Día sí y día también, vemos un ejemplo tras otro de lo alienado que está el hombre europeo. En una sociedad completamente individualista, se ha perdido la noción del yo. Ya no existen los orígenes, pues a estos solo podrán apelar algunos para victimizarse. La desconexión del sistema frente al ciudadano es evidente, pero a esta ruptura tan flagrante solo la sigue una aún mayor, que es la de la propia persona con el sentido de trascendencia.
Dejamos un país a nuestros hijos que demográficamente hablando no tiene nada que ver con el de nuestros abuelos. Abandonamos nuestras tradiciones desde la atalaya moral del «ciudadano del mundo», que no es más que un necio nadando en las estancadas aguas de lo postmoderno.
Sin fe a la que acogerse y bajo una historia ahora demonizada, Europa es una suerte de parque temático para el Capital en el que se le ha abierto la puerta a todo frente a lo que una vez luchó. ¿Quo Vadis, hombre moderno? Somos una caricatura de aquellos que fueron mejores que nosotros. La auctoritas, la Verdad, el asombro y el deseo de perdurar en el tiempo son conceptos que han pasado de moda. Con la muerte de Dios anunciada por Nietzsche ha llegado una escala de valores hecha a medida de un superhombre que se escribe con minúscula.
Los adultos y mayores ya no se dan aludidos porque «tienen la vida hecha», y hasta cierto punto es cierto. Los jóvenes migran o aborrecen el sistema en el que tienen la obligación de prosperar. Este desdén contra el sistema es una piedra más en el camino para la construcción de proyectos a largo plazo: ¿Para qué iba yo a sudar por algo que no quiero sostener?
La obsolescencia programada de lo que consumimos y creamos ha llegado a los proyectos de vida, ya que «lo de toda la vida» suena hasta anacrónico.
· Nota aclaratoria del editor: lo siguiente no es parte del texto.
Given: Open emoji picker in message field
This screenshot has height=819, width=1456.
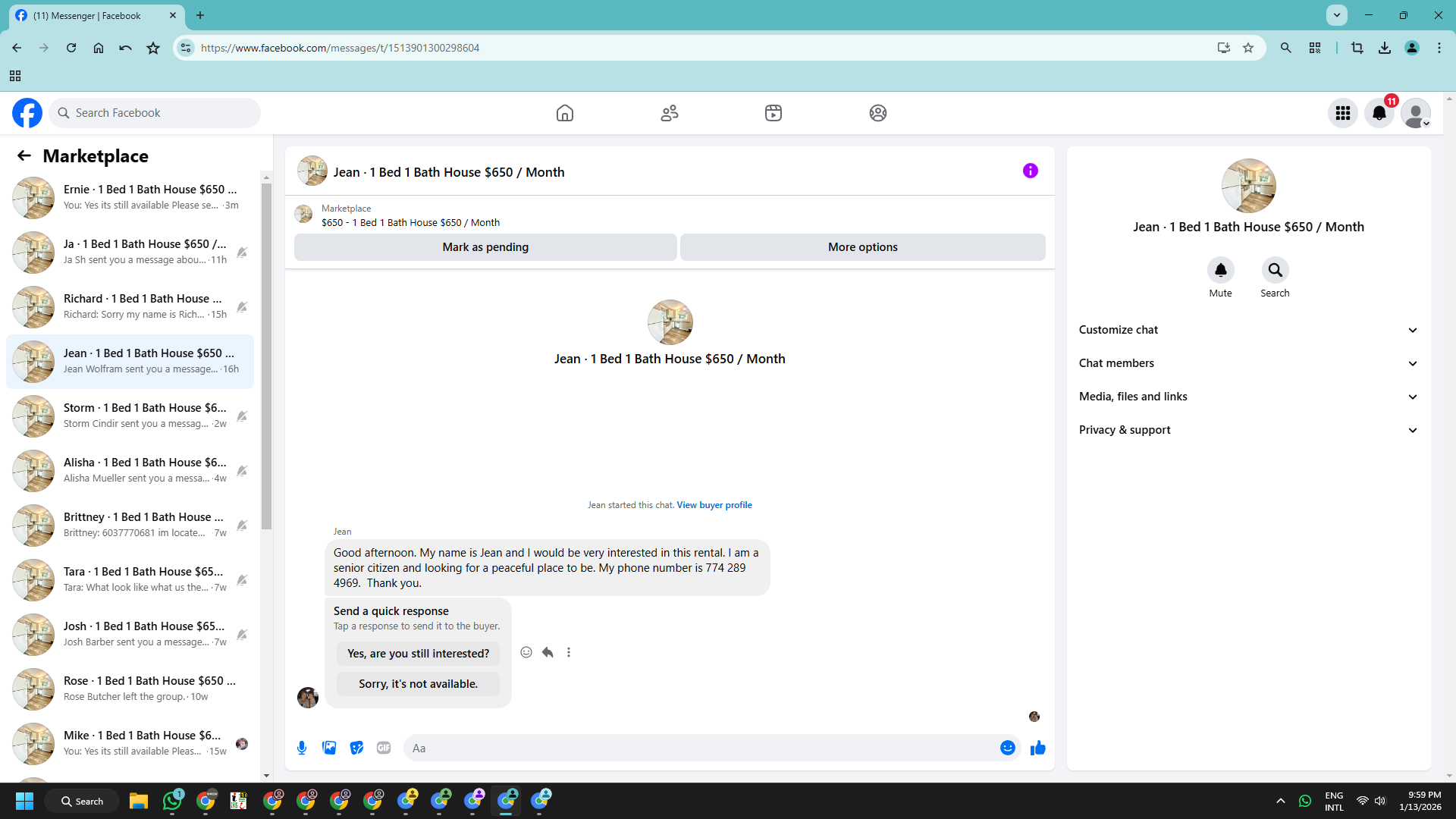Looking at the screenshot, I should coord(1007,748).
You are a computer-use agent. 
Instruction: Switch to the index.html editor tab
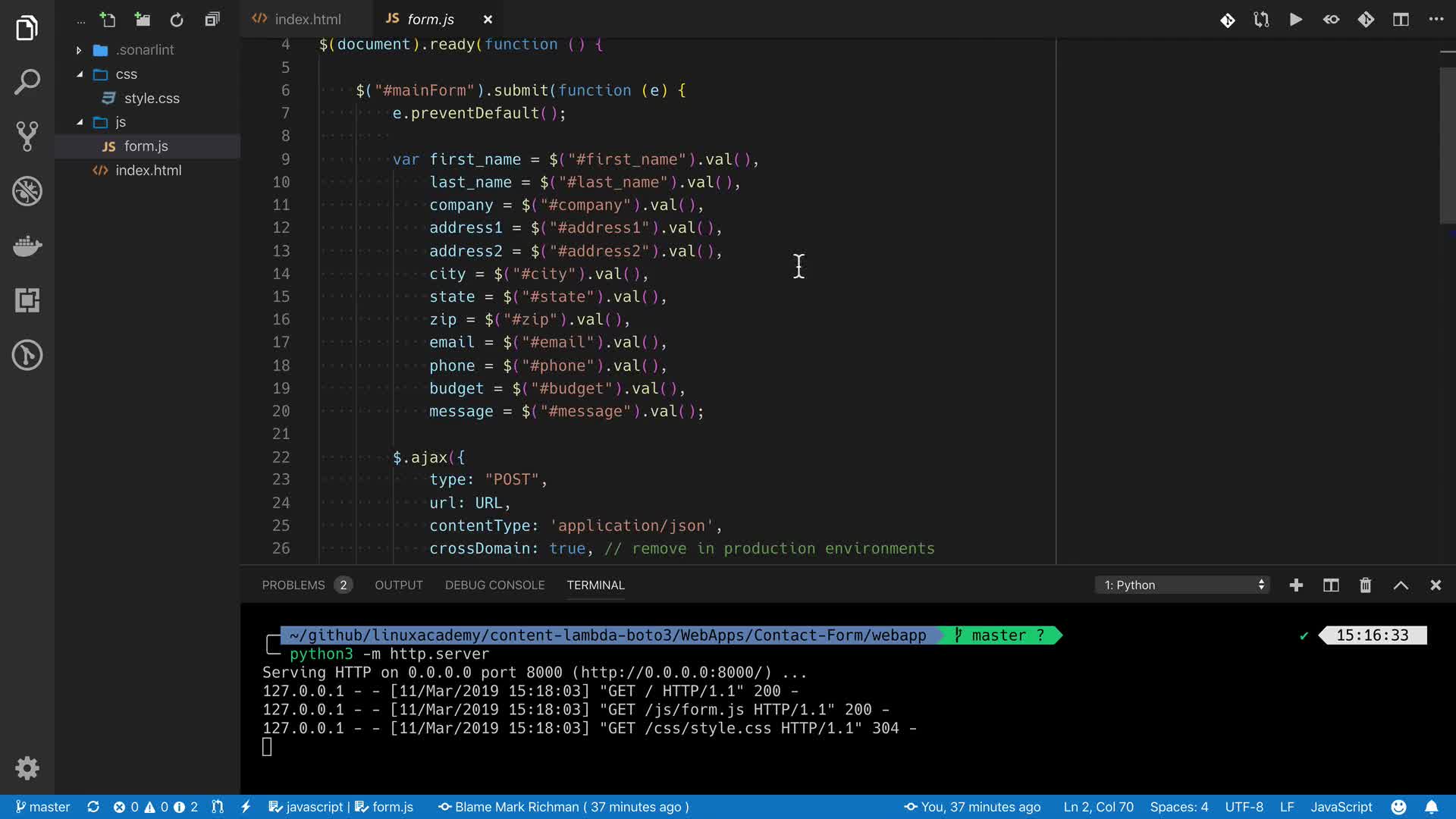306,20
Lloramos por un prójimo a kilómetros mientras olvidamos al que tenemos en frente. Debemos abandonar la soberanía de las corporaciones para volver a ejercer el ministerio del hombre universal. Un hombre comprometido con su futuro y de los que lo acompañan, asombrado ante las pequeñas cosas, uno que exalte lo bello y lo auténtico como alimento del alma. En una generación llena de «líderes» de currículum necesitamos más que nunca gente dispuesta a luchar por unos resultados que solo se ven con canas en el pelo. El hombre europeo no es heredero, no sólo tiene el derecho de tomar lo que es legítimamente suyo, sino que es custodio y guardián de unos valores eternos, inmutables e infinitamente mejores que los que un maleado Capital trata de imponer.
Es por ello por lo que en estas Navidades llenas de mercadillos y felicitaciones de fiestas vacías, hagamos un ejercicio de reflexión sobre a dónde queremos ir y qué queremos dejar a los que vienen detrás de nosotros. Intentemos que lo brillante de las luces de neón no nos prive de ver las auténticas estrellas.